*** Begin section ***

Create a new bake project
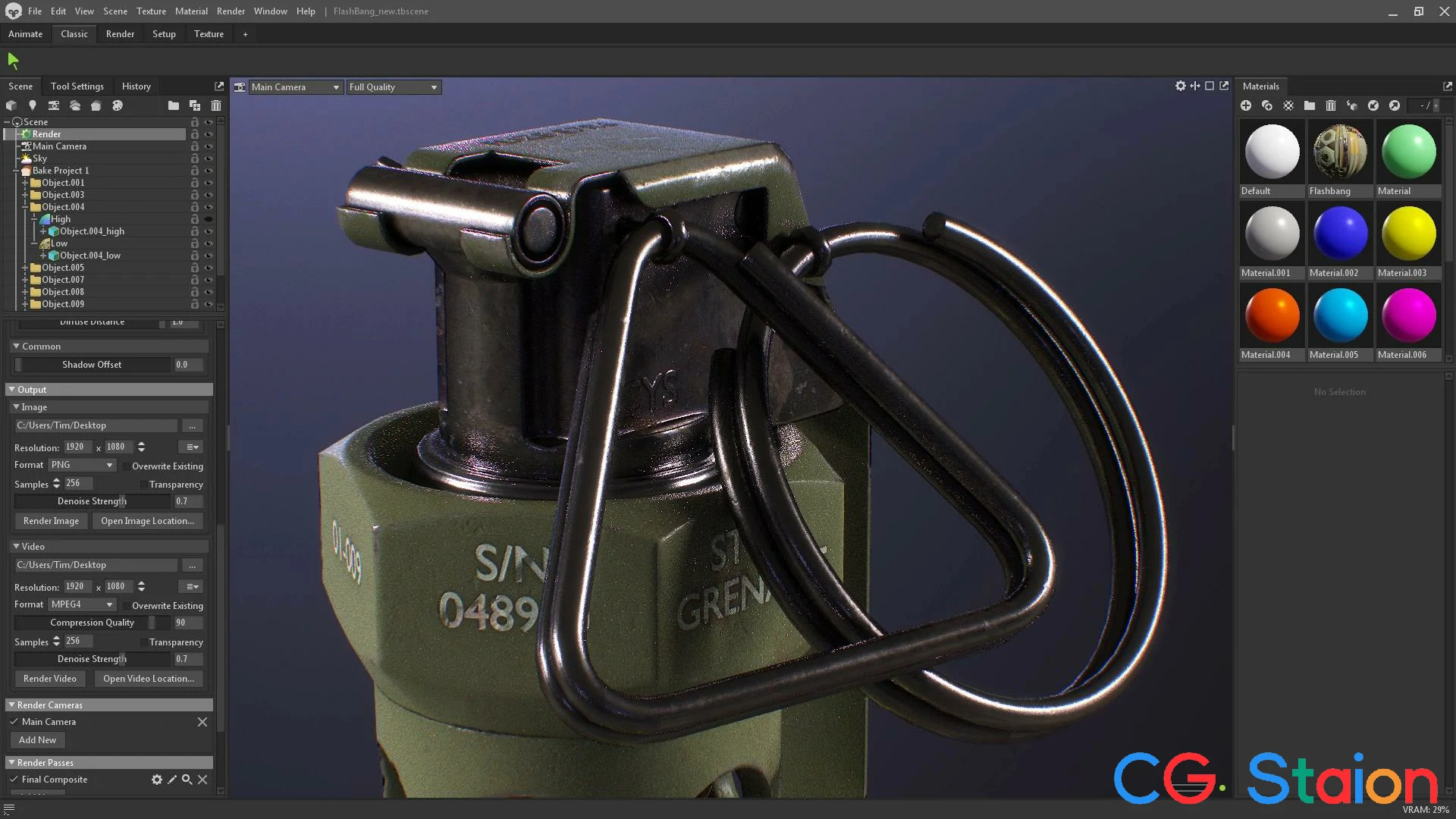Screen dimensions: 1456x819 [x=96, y=105]
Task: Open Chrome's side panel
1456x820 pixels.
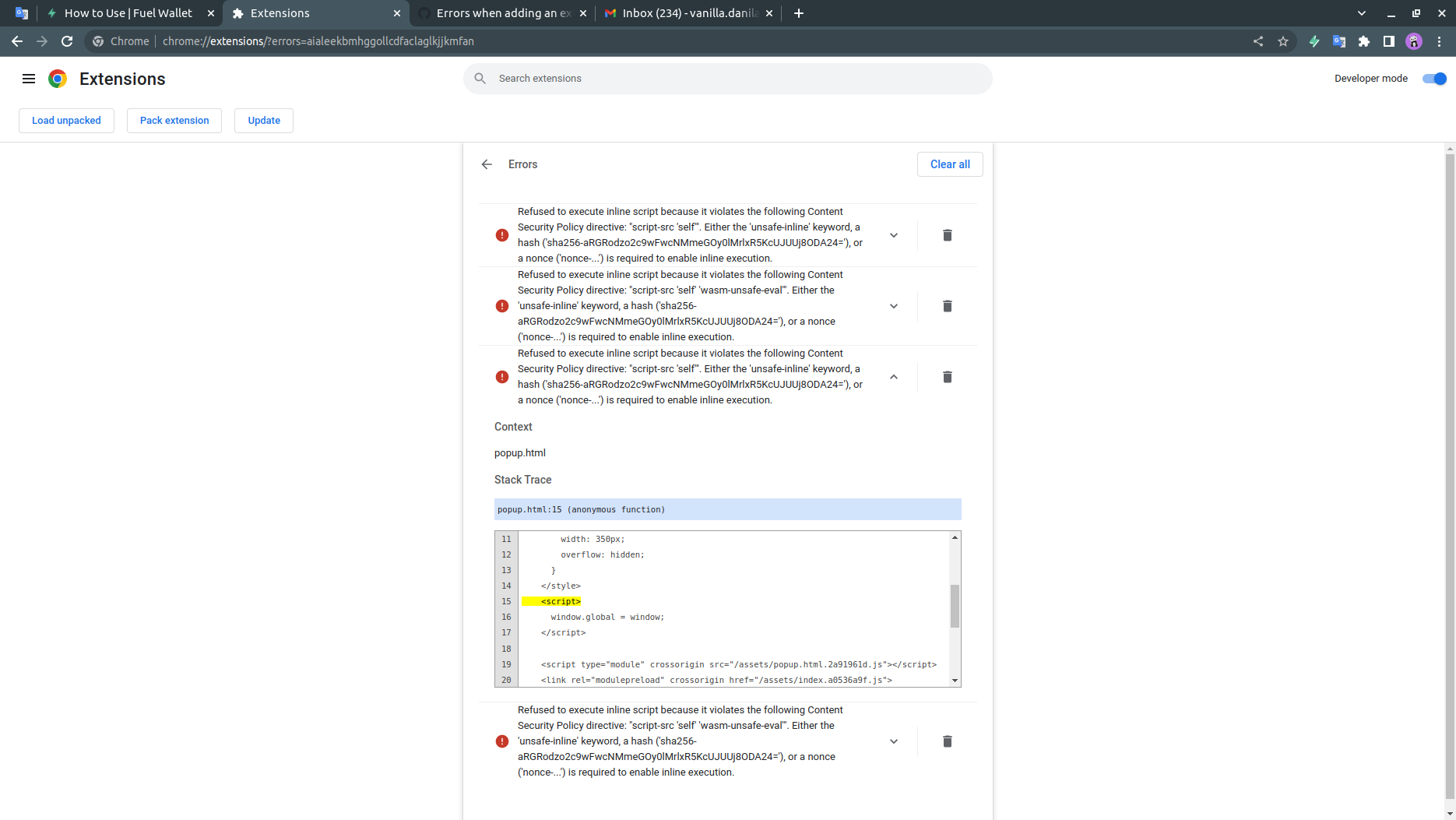Action: [1389, 41]
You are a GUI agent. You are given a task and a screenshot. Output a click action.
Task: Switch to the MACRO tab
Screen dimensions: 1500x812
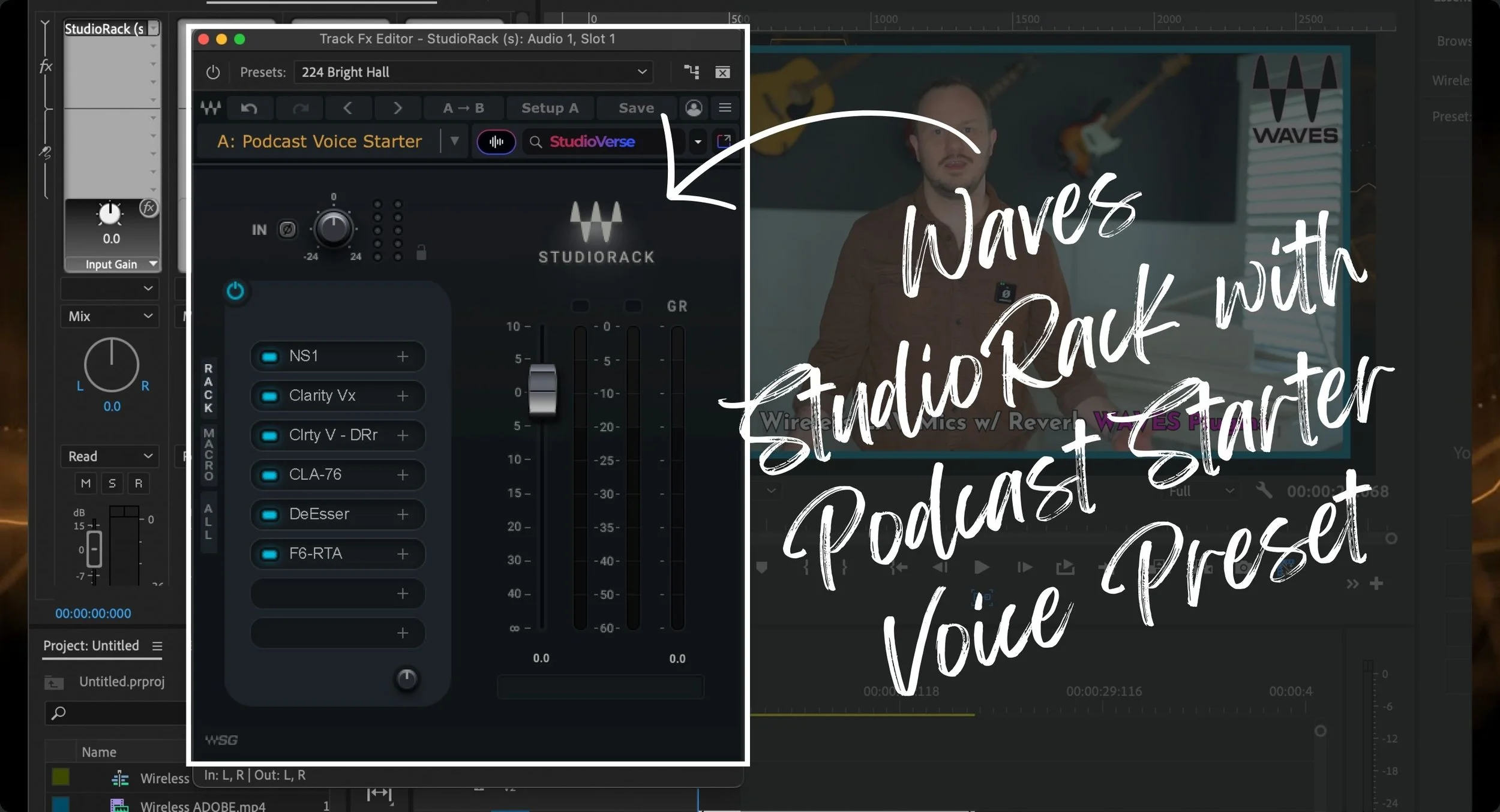(208, 455)
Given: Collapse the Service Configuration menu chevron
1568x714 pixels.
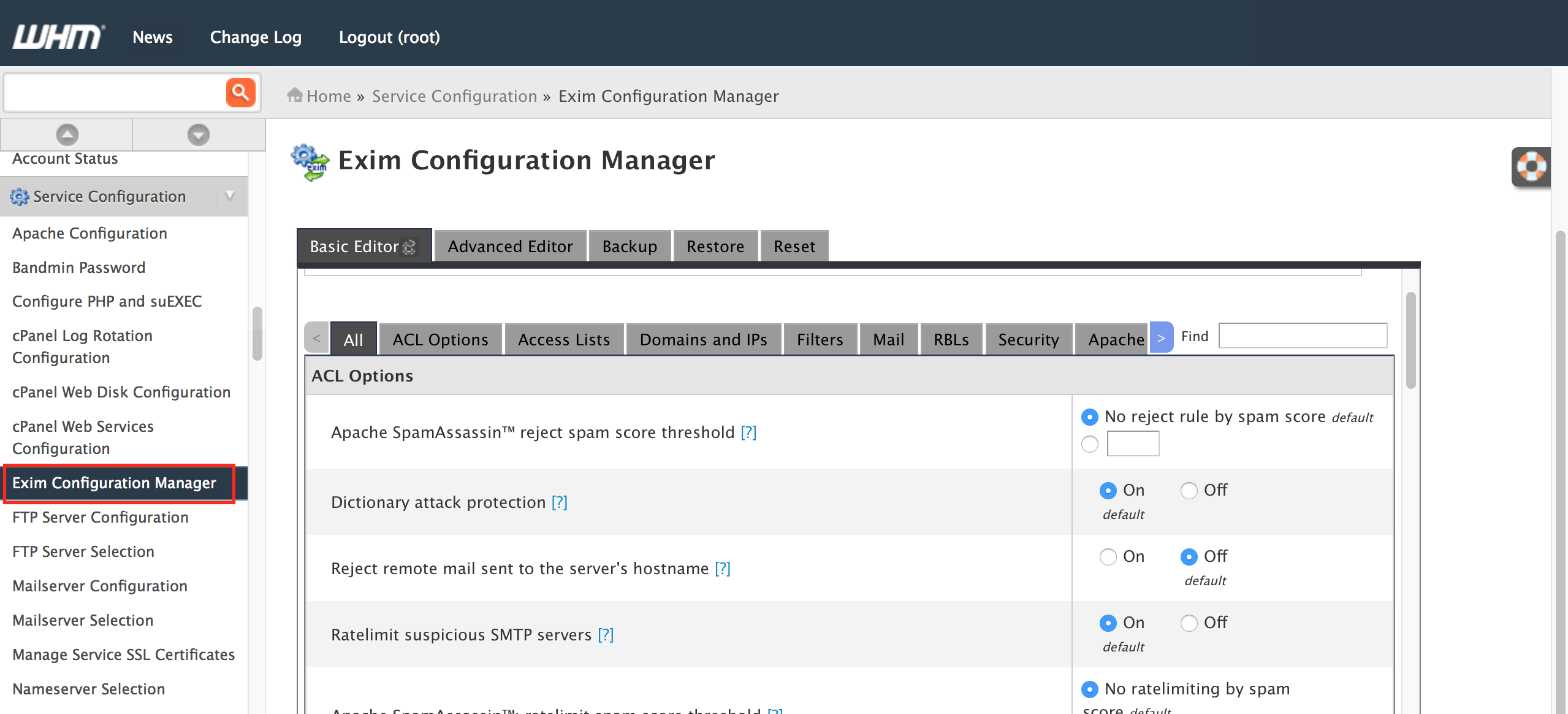Looking at the screenshot, I should tap(230, 196).
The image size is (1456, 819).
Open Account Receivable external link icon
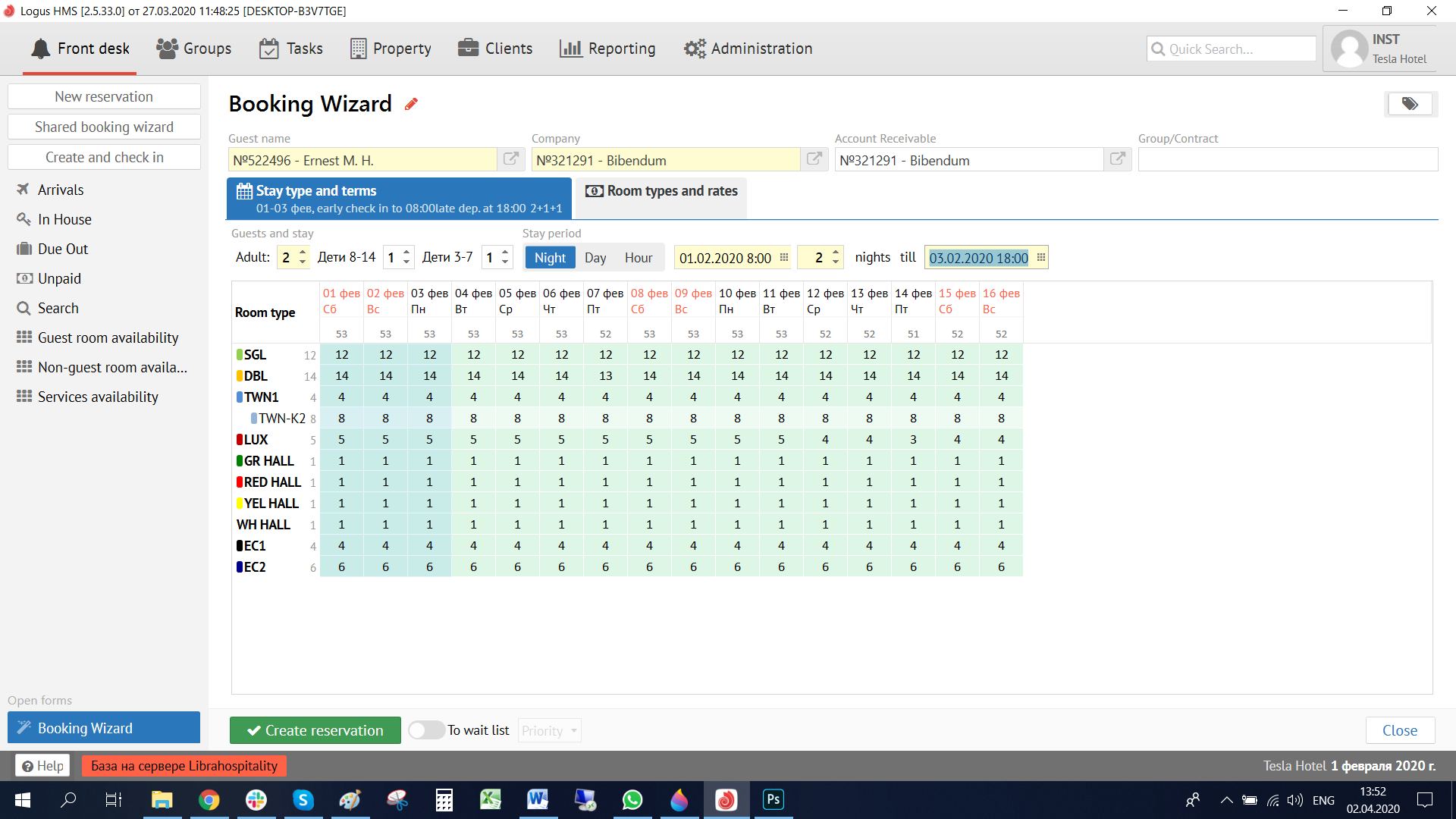pos(1118,159)
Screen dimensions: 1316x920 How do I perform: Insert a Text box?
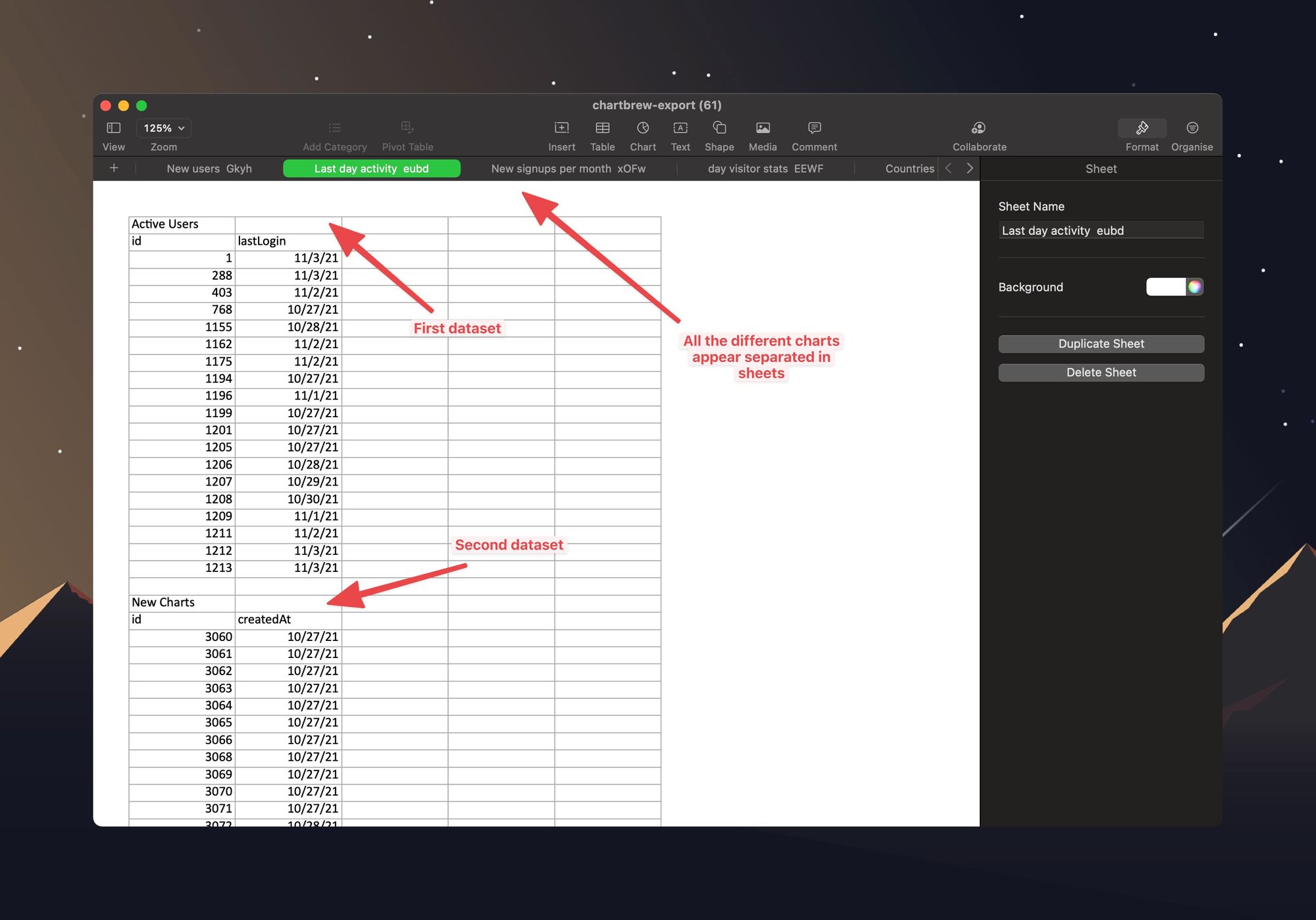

*** End section ***

WORK REQUIRED: Leave the pictures behind and repeat each entry exactly.

YOUR SOLUTION:
Create a new bake project
Screen dimensions: 1456x819 [x=96, y=105]
Task: Open Chrome's side panel
1456x820 pixels.
Action: [1389, 41]
You are a GUI agent. You are given a task and a screenshot. Output a click action.
Task: Switch to the MACRO tab
Screen dimensions: 1500x812
(208, 455)
Given: Collapse the Service Configuration menu chevron
1568x714 pixels.
Looking at the screenshot, I should tap(230, 196).
The image size is (1456, 819).
Open Account Receivable external link icon
pos(1118,159)
Screen dimensions: 1316x920 How do I perform: Insert a Text box?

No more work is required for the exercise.